How to make a career in general practice sustainable, fun and attractive

Monday 8 August 2016


Recently we did a survey amoung GPs and Practice Managers in LLR, asking them for their input into a letter to the Minister for State responsible for primary care.  We received over eighty responses, and the following is our vision of what is required to make a career on general practice an attractive option, based upon the feedback from our members:


  • Increased funding needs to be diverted to GP provider organisations - GP partners need assurance that they can plan for more than 12 months ahead. They need to be able to run a practice based on their core income and not be reliant on repeated short-term schemes. The vast majority of the funding outlined in the GP Forward View is not allocated to the independent contractor GP surgeries, which we see on the brink of collapse every week.


  • The current funding formula needs to be revised with the utmost urgency - by 2020 it will be too late. We have many examples of two practices in the same area with similar patient demographics receiving significantly different levels of funding for delivering the same services. This is compounded by reinvesting revenue streams such as Directed Enhanced Services (which were paid at a cost per registered patient), seniority and Minimum Practice Income Guarantee into the GMS Global Sum, which is paid per weighted patient. That weighting is dictated by the very formula the GP Forward View acknowledges as out of date.


  • Bureaucracy needs to be simplified and regulation needs to be suspended. It is widely acknowledged that CQC is not fit for purpose and needs to review the impact, the effectiveness and the unintended consequences of their inspections of GP surgeries. The Secretary of State must call an immediate halt to CQC inspections, and the myriad of local inspections, practice visits, and quality frameworks by CCGs and other organisations. GPs need to be empowered and trusted to get on and do their jobs seeing patients and doing clinical work for the majority of their working day. Abandoning the CQRS system immediately and reverting to the simple and common sense local claims processes that worked so well in the recent past would send a welcome message that the words in the GP Forward View are being backed by some immediate and meaningful actions.


  • We all need to commit to stop the GP bashing in the media and in politics - GPs we see are completely demoralised by the repeated and sustained negative portrayal of their role in the media and by politicians – GPs need to be recognised and valued for the hugely important role they perform, and for the high levels of trust and appreciation they have from the majority of their patients.
  • We must work to implement an honest public education campaign about what the GP realistically can and can’t do - It is widely acknowledged there are not enough GPs nationally and under the present system GPs are unable to control their workload. This is a major factor contributing to GPs leaving the profession, retiring early or emigrating.


  • Clinical work moving from acute care to primary care and to General Practice must be funded - More and more work is moving out of secondary/hospital care, but the acute care tariff savings for the work that is ‘left shifted’ to GPs and to community health and social care services are not following the patients.

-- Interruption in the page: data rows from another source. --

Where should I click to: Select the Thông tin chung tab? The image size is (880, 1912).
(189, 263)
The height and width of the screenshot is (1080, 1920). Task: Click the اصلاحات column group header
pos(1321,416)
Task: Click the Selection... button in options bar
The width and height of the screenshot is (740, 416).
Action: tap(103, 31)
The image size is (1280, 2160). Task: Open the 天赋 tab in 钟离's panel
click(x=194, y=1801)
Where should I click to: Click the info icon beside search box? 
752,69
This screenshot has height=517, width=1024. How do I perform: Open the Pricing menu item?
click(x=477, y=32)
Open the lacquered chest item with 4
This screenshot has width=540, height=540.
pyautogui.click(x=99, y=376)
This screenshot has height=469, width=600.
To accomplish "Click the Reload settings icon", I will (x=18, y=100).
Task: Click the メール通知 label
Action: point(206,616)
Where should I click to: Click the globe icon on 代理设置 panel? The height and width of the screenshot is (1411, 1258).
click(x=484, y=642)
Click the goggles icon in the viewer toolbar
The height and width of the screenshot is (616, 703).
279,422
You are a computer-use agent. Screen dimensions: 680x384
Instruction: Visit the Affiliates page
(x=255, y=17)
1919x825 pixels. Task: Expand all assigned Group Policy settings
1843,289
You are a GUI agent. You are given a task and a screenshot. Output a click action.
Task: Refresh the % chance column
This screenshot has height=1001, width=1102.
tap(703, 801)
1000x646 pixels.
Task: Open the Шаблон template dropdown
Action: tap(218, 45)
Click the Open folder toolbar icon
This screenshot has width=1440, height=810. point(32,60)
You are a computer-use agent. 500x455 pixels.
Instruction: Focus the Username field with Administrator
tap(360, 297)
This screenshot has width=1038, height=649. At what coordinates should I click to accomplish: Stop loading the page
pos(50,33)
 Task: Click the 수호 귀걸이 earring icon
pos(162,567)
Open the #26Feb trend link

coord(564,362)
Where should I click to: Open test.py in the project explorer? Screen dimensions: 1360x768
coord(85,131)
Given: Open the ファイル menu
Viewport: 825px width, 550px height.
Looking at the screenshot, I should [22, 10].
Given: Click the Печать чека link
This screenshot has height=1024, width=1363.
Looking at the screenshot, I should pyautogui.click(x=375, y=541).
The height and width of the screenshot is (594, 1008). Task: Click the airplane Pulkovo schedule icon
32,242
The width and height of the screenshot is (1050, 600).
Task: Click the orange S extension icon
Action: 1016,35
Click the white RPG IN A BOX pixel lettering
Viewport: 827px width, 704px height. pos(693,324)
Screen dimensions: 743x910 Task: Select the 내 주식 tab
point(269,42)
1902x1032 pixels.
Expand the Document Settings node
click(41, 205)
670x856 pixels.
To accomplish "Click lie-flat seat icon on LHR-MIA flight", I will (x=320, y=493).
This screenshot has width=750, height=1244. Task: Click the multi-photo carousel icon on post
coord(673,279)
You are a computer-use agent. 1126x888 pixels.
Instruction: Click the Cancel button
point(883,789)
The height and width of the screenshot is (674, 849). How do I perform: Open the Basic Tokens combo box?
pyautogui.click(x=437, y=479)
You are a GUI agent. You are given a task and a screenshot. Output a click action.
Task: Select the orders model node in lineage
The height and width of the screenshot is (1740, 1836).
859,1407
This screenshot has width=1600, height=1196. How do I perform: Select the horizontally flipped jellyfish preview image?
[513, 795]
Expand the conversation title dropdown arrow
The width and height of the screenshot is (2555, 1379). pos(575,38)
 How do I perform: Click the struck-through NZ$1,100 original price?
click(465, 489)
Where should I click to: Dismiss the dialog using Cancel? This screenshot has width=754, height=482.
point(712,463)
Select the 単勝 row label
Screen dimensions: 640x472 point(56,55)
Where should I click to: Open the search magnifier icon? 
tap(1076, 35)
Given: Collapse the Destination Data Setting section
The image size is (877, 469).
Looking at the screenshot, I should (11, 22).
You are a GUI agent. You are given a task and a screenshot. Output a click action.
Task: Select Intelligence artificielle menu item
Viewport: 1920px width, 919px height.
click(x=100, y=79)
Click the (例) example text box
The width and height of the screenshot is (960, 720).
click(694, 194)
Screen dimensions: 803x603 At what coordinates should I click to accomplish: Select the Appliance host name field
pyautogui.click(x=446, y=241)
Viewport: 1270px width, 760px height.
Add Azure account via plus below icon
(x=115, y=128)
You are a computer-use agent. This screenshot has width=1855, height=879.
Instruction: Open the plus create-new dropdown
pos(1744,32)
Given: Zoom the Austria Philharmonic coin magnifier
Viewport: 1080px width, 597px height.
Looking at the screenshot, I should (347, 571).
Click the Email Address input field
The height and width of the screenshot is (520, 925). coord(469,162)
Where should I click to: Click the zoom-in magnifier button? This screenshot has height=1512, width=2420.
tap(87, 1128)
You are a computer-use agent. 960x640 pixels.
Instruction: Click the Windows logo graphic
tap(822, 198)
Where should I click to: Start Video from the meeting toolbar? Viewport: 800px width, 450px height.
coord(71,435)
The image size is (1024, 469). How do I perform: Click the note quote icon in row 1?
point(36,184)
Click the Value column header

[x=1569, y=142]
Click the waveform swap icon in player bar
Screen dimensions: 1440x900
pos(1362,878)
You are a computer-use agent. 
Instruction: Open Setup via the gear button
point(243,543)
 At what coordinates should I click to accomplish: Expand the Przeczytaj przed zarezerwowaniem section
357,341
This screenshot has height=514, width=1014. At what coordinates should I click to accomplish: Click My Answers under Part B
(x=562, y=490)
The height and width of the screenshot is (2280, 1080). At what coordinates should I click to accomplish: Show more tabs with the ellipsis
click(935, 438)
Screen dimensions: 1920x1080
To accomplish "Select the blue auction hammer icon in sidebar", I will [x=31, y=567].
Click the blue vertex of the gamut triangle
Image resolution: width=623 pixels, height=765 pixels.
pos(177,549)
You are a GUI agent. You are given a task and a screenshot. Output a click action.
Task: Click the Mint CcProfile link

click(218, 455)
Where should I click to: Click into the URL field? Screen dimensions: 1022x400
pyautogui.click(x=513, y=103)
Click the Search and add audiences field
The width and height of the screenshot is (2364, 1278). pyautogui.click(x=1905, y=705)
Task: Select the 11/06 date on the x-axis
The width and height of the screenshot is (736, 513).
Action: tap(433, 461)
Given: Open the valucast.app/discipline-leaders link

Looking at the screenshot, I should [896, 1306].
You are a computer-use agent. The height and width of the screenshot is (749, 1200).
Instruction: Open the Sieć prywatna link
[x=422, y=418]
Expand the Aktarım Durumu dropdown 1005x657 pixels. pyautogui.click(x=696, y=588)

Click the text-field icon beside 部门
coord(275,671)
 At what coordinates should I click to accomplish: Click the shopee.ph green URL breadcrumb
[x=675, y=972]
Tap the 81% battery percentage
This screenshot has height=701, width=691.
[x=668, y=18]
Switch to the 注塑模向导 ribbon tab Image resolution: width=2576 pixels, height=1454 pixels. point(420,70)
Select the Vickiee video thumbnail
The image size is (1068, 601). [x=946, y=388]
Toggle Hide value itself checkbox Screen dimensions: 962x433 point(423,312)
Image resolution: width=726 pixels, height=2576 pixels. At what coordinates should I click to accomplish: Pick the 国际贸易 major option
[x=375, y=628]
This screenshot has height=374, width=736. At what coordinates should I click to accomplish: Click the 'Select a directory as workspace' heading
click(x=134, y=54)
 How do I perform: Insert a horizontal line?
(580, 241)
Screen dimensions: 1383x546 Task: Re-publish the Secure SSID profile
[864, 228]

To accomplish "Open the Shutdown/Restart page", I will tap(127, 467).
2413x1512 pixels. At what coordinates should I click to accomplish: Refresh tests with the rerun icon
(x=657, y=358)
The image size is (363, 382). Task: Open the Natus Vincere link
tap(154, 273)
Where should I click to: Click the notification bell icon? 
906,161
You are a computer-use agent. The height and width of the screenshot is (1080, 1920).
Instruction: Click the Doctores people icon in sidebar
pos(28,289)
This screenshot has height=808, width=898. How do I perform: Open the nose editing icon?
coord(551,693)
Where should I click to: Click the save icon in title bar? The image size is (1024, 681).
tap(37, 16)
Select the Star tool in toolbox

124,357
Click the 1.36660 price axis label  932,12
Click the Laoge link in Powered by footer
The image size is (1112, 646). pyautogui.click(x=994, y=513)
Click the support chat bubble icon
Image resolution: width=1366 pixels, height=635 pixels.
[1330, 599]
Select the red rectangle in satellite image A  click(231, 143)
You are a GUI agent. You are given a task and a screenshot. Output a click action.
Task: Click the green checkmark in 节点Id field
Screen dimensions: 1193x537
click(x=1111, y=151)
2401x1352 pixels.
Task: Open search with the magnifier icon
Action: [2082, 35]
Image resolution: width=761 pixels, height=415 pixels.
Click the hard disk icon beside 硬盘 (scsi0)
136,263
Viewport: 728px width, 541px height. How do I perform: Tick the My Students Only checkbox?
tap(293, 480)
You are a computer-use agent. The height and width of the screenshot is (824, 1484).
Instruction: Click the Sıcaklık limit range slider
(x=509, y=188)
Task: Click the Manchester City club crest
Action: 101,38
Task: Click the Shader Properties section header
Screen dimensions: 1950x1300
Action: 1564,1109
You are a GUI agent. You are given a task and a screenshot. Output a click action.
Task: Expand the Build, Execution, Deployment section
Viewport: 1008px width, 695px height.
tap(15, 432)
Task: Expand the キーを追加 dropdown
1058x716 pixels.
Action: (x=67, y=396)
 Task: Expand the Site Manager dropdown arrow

  • We need to enable implementation of short-term emergency measures to ensure patient safety when a practice has reduced workforce capacity - The intensity of the working day for those GPs who are currently working in the system is neither safe nor sustainable- there needs to be much more local flexibility allowed to commissioners to agree short-term emergency measures to reduce opening hours and cap the number of patients each GP can look after. This could be safely managed in our area by commissioning increased overflow capacity from local urgent and emergency care services.


  • We need help with the cost of medical indemnity insurance – if GPs were supported with the crippling burden of medical indemnity fees, it would immediately create a return on the government’s investment by adding additional GP capacity into the system. Many GPs limit their clinical workload because of this cost, and it is a barrier to preventing GPs at the end of their career staying in the system and working a 1-2 days per week.


  • A local option to implementing short-term local radical emergency measures - until all the measures outlined in the GP Forward View are implemented, local commissioners and Sustainability and Transformation Plan leaders need to be empowered to implement radical emergency measures using the Emergency Preparedness, Resilience and Response (EPRR) team to in effect bring in measures similar to the actions required during a pandemic. This would include suspending all non-patient facing duties and focus our clinical workforce on face-to-face and direct patient care. This could be tailored to individual practice circumstances.